TEXTO PARA LER ->
= = =

Outras leituras

terça-feira, 22 de abril de 2025

 

“Sobre este corpo anêmico, atrofiado, balofo, tripudiam os políticos. É a única questão vital para o país — a questão política. Feliz ou infelizmente, não há outro problema premente a resolver: nem social, nem religioso, nem internacional, nem de raças, nem graves casos económicos e financeiros. Somente a questão política, que é a questão dos homens públicos. Há-os de todo o género: os inteligentes, os sagazes, os estúpidos, os bem-intencionados (dantesca multidão), os que a sorte protege como nas loterias, os efémeros, os eternos. É o grande rebanho que passa, pastando, de que falava Nietzsche. De vez em quando surge uma individualidade, ou nascente ou já sacrificada pela incomensurável maioria: os nomes dessas exceções, de raros, acodem logo ao bico da pena, mas de fato e desde muito, estão desaparecendo rapidamente os que possuíam, na expressão dos historiadores românticos, ‘o magnetismo da personalidade’.” (Prado, pág. 98)

= = =

DADOS BRUTOS ->

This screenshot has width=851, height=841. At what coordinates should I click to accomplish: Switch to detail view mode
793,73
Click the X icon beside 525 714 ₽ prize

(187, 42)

= = =

OBJETIVO -> Continue o trecho sobre a questão política e os homens públicos, escrevendo a parte que vem logo depois da última frase.

RESULTADO DO EXERCÍCIO ->
“Em meio desse cataclismo em preparo, que papel caberá ao Brasil? O da mais completa ignorância do que se passa pelo mundo afora. Dorme o seu sono colonial. Ainda acredita no embalo dos discursadores, nas teorias dos doutrinários e na enganadora segurança dos que monopolizaram, pela fraqueza dos indecisos, as posições de domínio e proveitos. Não vê o desastre que se aproxima; não vê o perigo de estarmos à margem dos grandes caminhos mundiais da navegação e da aviação; não vê que a terra se tornou pequena demais para os imperialismos, pacíficos ou guerreiros, e que é um paradoxo a laranjeira à beira da estrada, carregada de laranjas doces...  Apesar da aparência de civilização, vivemos assim isolados, cegos e imóveis, dentro da própria mediocridade em que se comprazem governantes e governados. Neste marasmo podre será necessário fazer tábua rasa para depois cuidar de renovação total.” (Prado, págs. 101 e 102)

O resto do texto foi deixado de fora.